● EXERCISE PROMPT
Every single entry needs to appear again exactly as given.
== EXTRACTED INFORMATION ==
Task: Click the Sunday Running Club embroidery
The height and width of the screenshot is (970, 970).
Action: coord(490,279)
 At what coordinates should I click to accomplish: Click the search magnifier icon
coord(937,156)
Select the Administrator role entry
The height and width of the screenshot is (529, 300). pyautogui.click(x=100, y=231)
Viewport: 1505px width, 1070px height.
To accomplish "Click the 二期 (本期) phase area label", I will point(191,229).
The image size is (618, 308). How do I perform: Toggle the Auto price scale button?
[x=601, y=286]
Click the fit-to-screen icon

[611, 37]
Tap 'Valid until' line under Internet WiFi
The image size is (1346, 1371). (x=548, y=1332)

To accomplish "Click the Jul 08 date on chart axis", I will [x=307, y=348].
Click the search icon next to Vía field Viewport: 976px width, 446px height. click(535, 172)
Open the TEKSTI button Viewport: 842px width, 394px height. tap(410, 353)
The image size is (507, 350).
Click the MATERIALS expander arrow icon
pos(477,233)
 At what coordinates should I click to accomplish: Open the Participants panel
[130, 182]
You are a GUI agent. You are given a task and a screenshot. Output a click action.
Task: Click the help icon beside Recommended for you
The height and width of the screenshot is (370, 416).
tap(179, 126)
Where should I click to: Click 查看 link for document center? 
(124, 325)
===
● COMPLETED EXERCISE
Task: Click the Sunday Running Club embroidery
The height and width of the screenshot is (970, 970).
Action: coord(490,279)
 At what coordinates should I click to accomplish: Click the search magnifier icon
coord(937,156)
Select the Administrator role entry
The height and width of the screenshot is (529, 300). pyautogui.click(x=100, y=231)
Viewport: 1505px width, 1070px height.
To accomplish "Click the 二期 (本期) phase area label", I will point(191,229).
The image size is (618, 308). How do I perform: Toggle the Auto price scale button?
[x=601, y=286]
Click the fit-to-screen icon

[611, 37]
Tap 'Valid until' line under Internet WiFi
The image size is (1346, 1371). (x=548, y=1332)

To accomplish "Click the Jul 08 date on chart axis", I will [x=307, y=348].
Click the search icon next to Vía field Viewport: 976px width, 446px height. click(535, 172)
Open the TEKSTI button Viewport: 842px width, 394px height. tap(410, 353)
The image size is (507, 350).
Click the MATERIALS expander arrow icon
pos(477,233)
 At what coordinates should I click to accomplish: Open the Participants panel
[130, 182]
You are a GUI agent. You are given a task and a screenshot. Output a click action.
Task: Click the help icon beside Recommended for you
The height and width of the screenshot is (370, 416).
tap(179, 126)
Where should I click to: Click 查看 link for document center? 
(124, 325)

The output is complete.